**RECORDS FOR THE TASK**:

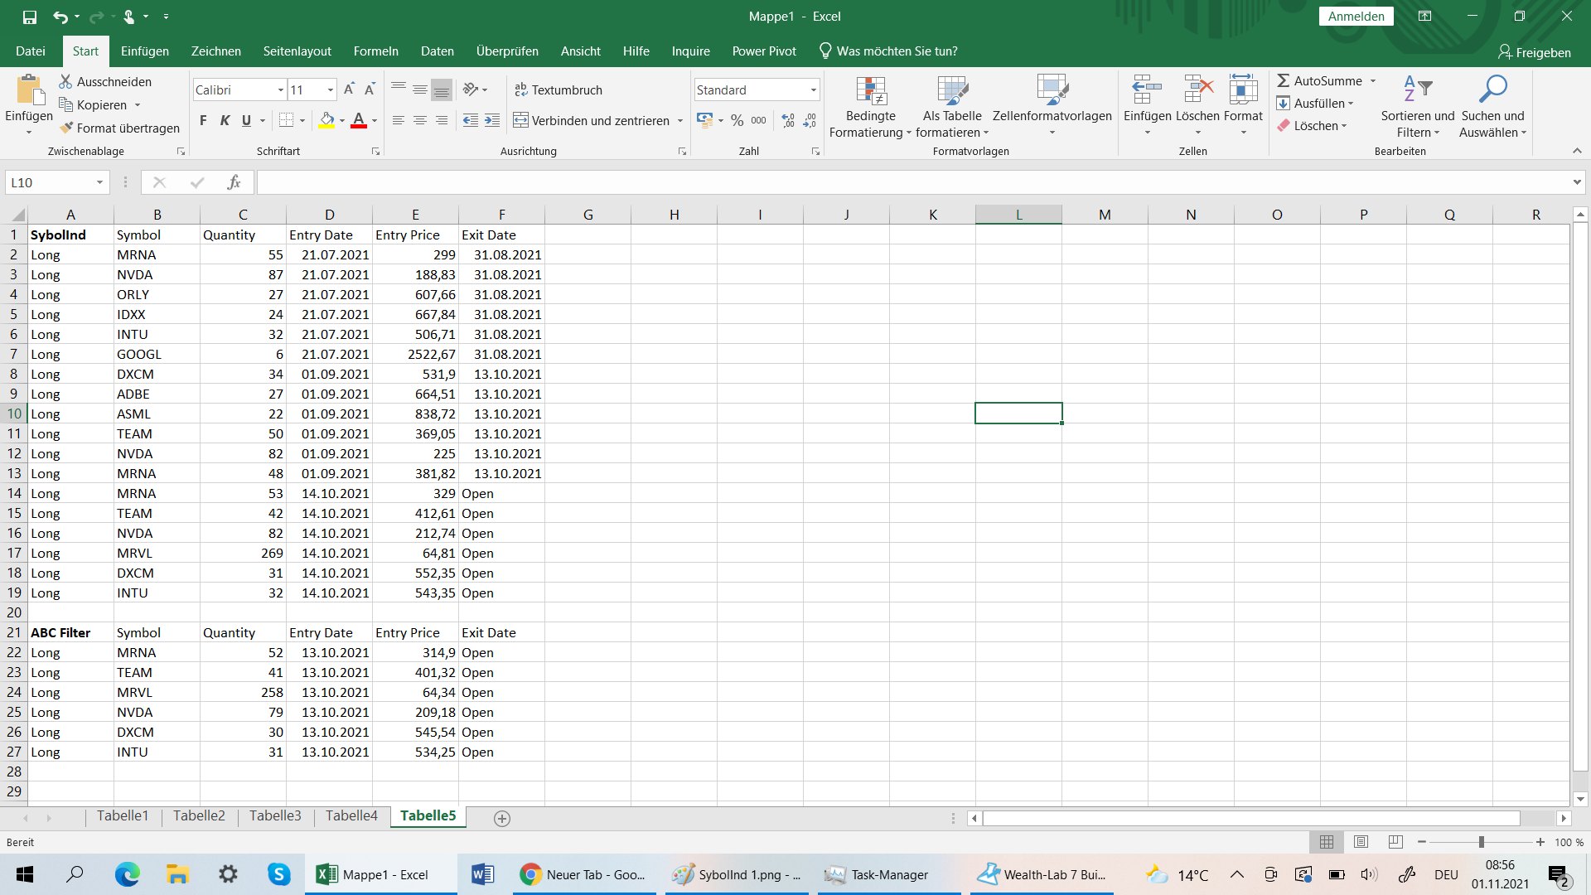Screen dimensions: 1591x895
Task: Expand the AutoSumme dropdown arrow
Action: 1373,80
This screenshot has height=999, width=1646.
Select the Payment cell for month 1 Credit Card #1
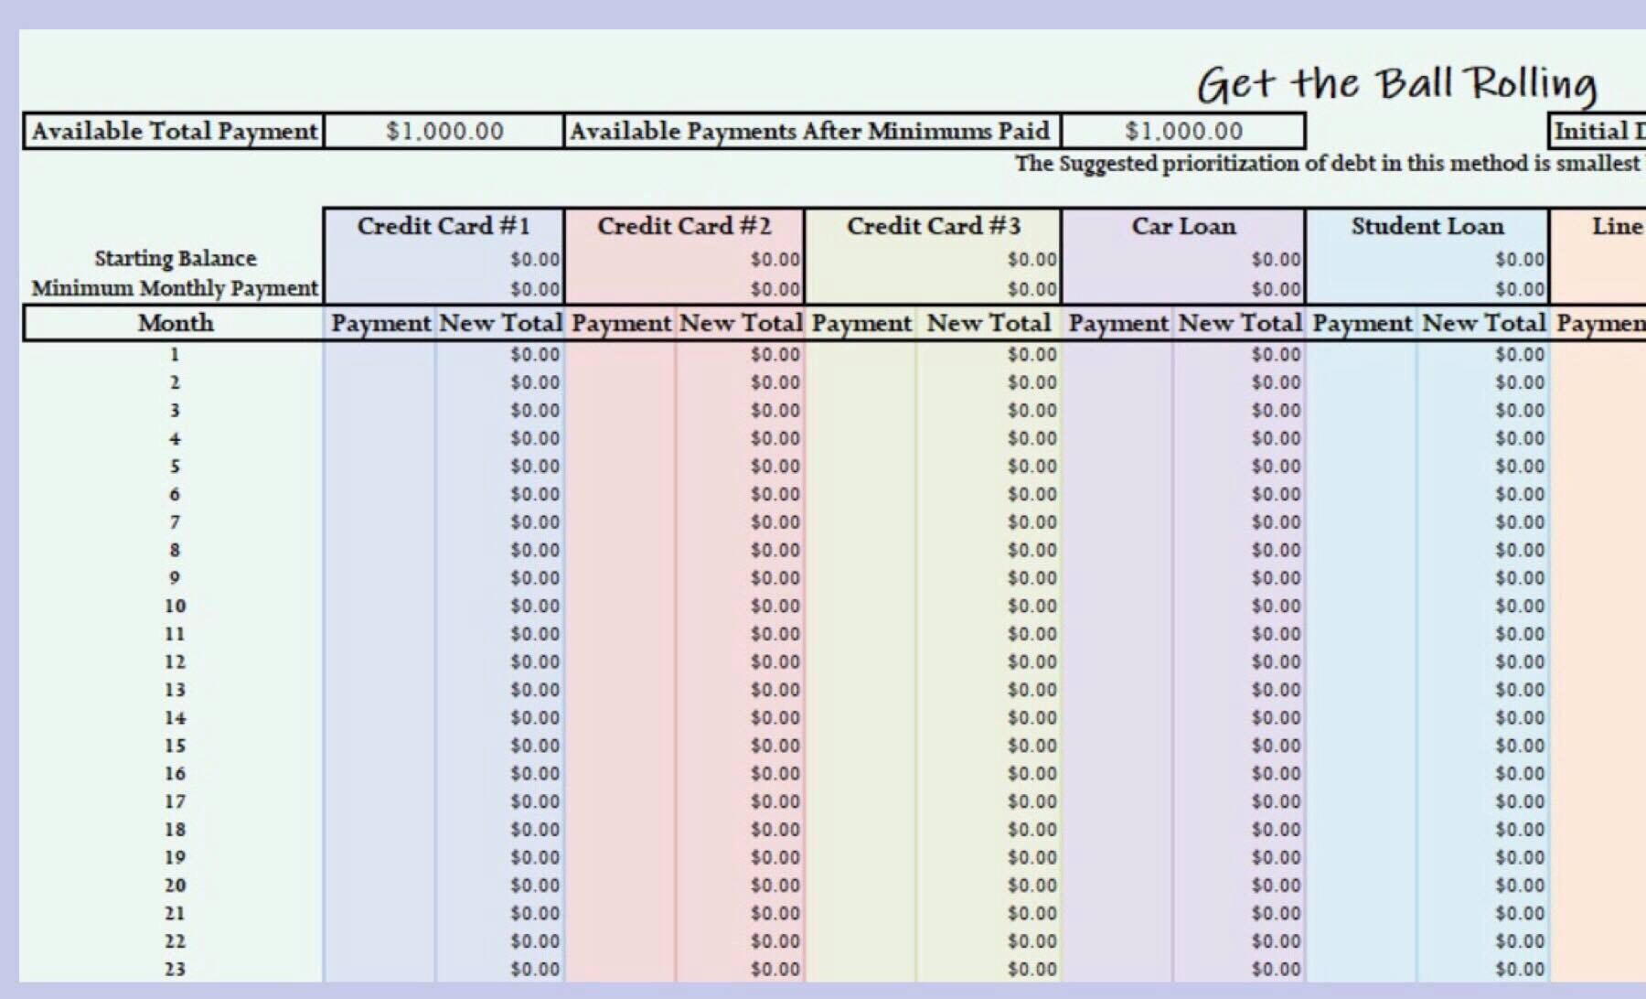coord(379,354)
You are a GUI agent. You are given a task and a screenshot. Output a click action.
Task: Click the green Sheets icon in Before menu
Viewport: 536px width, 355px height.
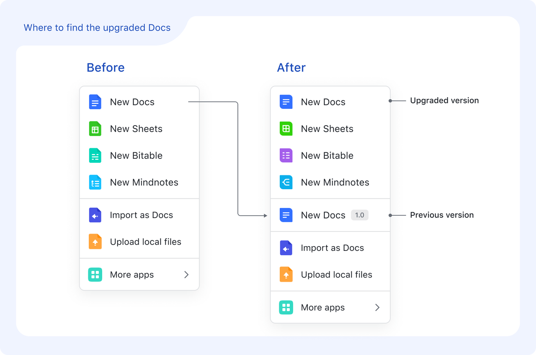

**DO THIS**: Copy out, word for word, the stretch of rows from the beginning through the line that contains "coord(379,354)". Leave the pictures out.

**SOLUTION TO THE PROBLEM**:
Screen dimensions: 1591x895
Task: Expand the AutoSumme dropdown arrow
Action: 1373,80
This screenshot has height=999, width=1646.
Select the Payment cell for month 1 Credit Card #1
coord(379,354)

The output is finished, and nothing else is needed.